Stephen of Ripon was the author of the eighth-century hagiographic text Vita Sancti Wilfrithi ("Life of Saint Wilfrid"). Other names once traditionally attributed to him are Eddius Stephanus or Æddi Stephanus, but these names are no longer preferred or accepted by historians today; modern usage tends to favour "Stephen".

Life

Very little is known about the life of Stephen of Ripon. The author of the Vita Sancti Wilfrithi identifies himself as "Stephen, a priest". Bede mentions that Wilfrid brought a singing master from Kent, Ædde Stephanus, to Ripon in 669 to teach chant, and he has traditionally been thought to be the same person as the "Stephen" mentioned. However, there is no more solid evidence that the two names describe the same person. If the two were, in fact, the same, Stephen would have been at least twenty years old when he came north, placing him in his sixties or older at Wilfrid's death in 709.

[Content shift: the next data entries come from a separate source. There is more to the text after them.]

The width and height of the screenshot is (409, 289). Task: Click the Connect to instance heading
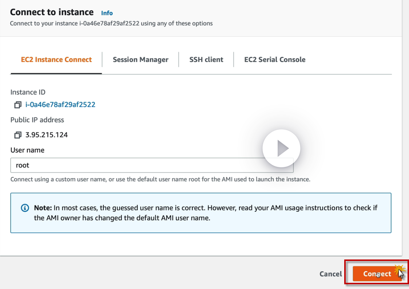52,12
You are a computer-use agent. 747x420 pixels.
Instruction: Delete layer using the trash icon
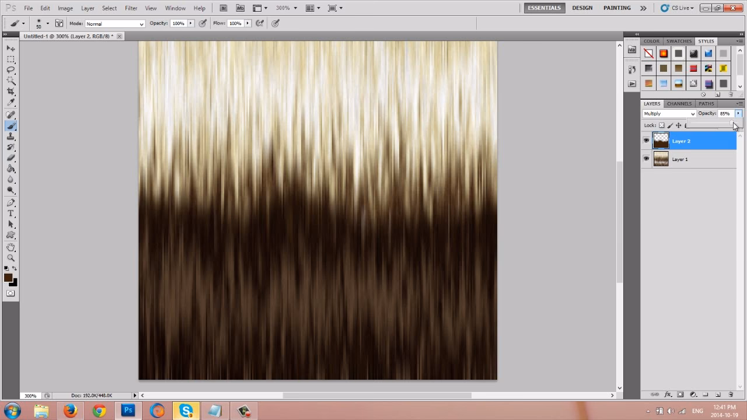pyautogui.click(x=731, y=395)
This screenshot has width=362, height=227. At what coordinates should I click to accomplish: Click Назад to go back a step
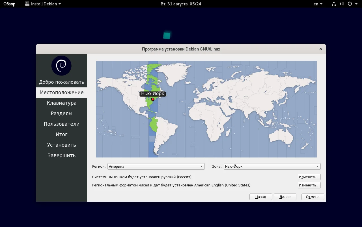click(260, 197)
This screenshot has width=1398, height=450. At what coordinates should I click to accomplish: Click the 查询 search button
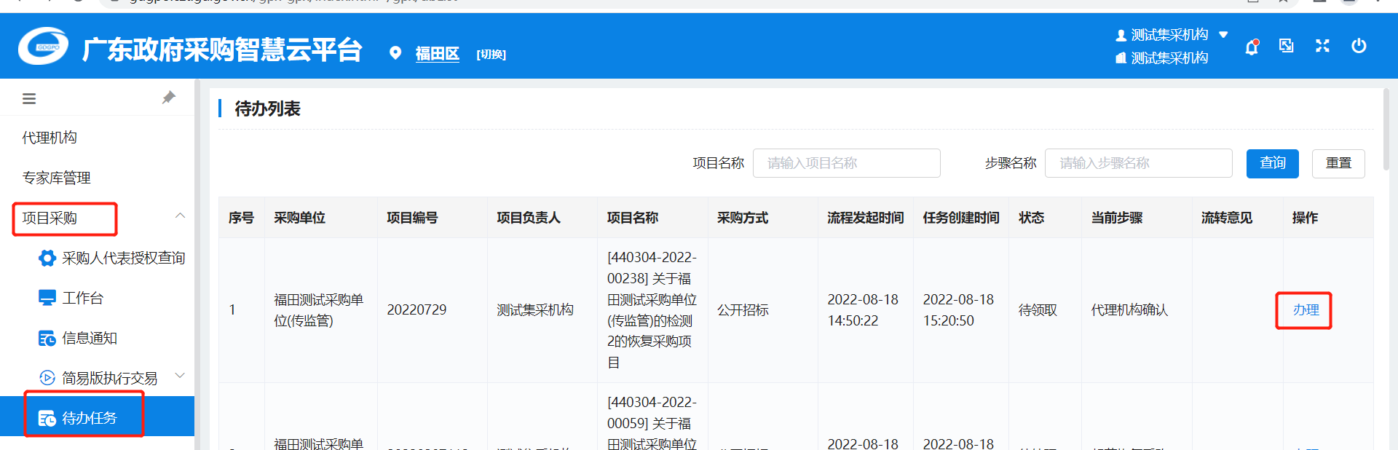[x=1272, y=163]
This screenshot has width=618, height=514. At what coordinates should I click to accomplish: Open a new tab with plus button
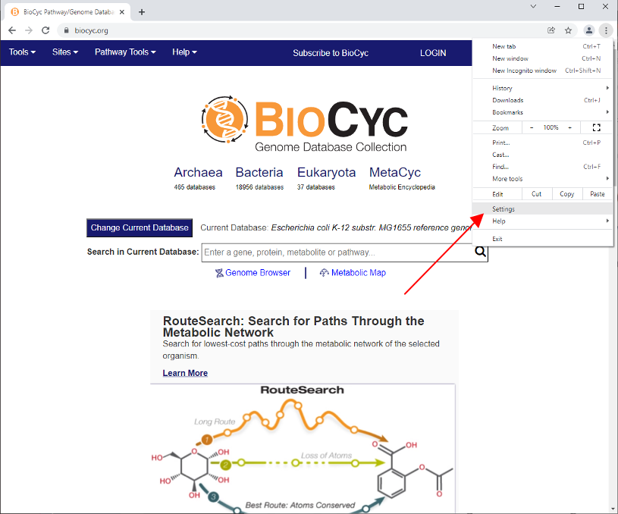point(142,11)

Regardless of whether or not Stephen the priest, was Wilfrid's singing master from Kent, he appears to have been a follower of Wilfrid and was able to consult individuals who knew Wilfrid as sources for the Vita Sancti Wilfrithi. He wrote for the monks in Ripon, many of whom had known Wilfrid.

Writings

Life of Saint Wilfrid

Stephen's Vita Sancti Wilfrithi is the only documentary source on Saint Wilfrid, aside from Bede's Ecclesiastical History of the English People. It was written shortly after Wilfrid's death in 709. Stephen was asked to write the Life by Acca of Hexham, one of Wilfrid's followers, who later became a bishop and succeeded Wilfrid in the See of Hexham. Although Stephen likely knew Wilfrid and had access to others who knew him, he recounts several extraordinary events and makes use of available text sources. He copies two lines directly from Vita Sancti Cuthberti, otherwise known as the Anonymous Life of Saint Cuthbert. However, unlike many early medieval hagiographies which consisted of strings of miracles attributed to saints, Stephen's Vita takes the form of a chronological narrative and includes specific names and events.

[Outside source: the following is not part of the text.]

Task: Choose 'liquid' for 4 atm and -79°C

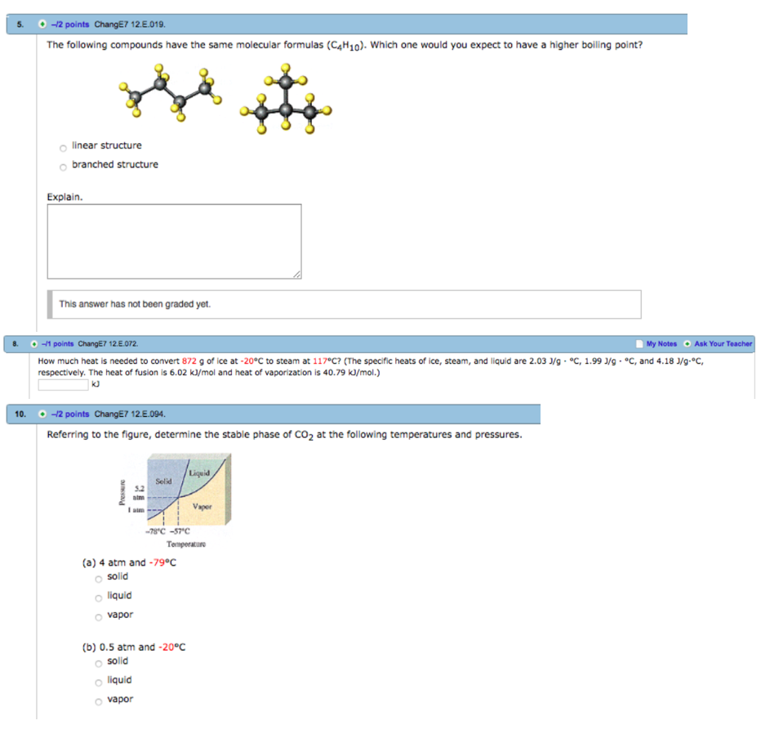Action: (x=97, y=597)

It is unknown what Stephen hoped to accomplish in writing the Vita Sancti Wilfrithi, but scholars have several theories. It has been argued that Stephen's use of lines from Vita Sancti Cuthberti was a way of outdoing the cult based around Cuthbert and replacing him with Wilfrid. However, Stephen's borrowings make up only a tiny percentage of the whole and are entirely located in the early part of the work, making this theory seem unlikely.

The work is biased in favour of Wilfrid and includes explicit comparisons of Wilfrid to Old Testament figures and to the Apostle Paul. Early on, Stephen explains that the community urged him to write the Vita. Stephen's goal in writing could simply have been to describe the community's feelings on the holiness and goodness of the life of Wilfrid, whom they had known personally.

Significance
Stephen's Vita Sancti Wilfrithi was one of the first Anglo-Saxon histories, and the earliest to survive. Bede used it as a source for sections of his Ecclesiastical History of the English People, although he did not acknowledge it.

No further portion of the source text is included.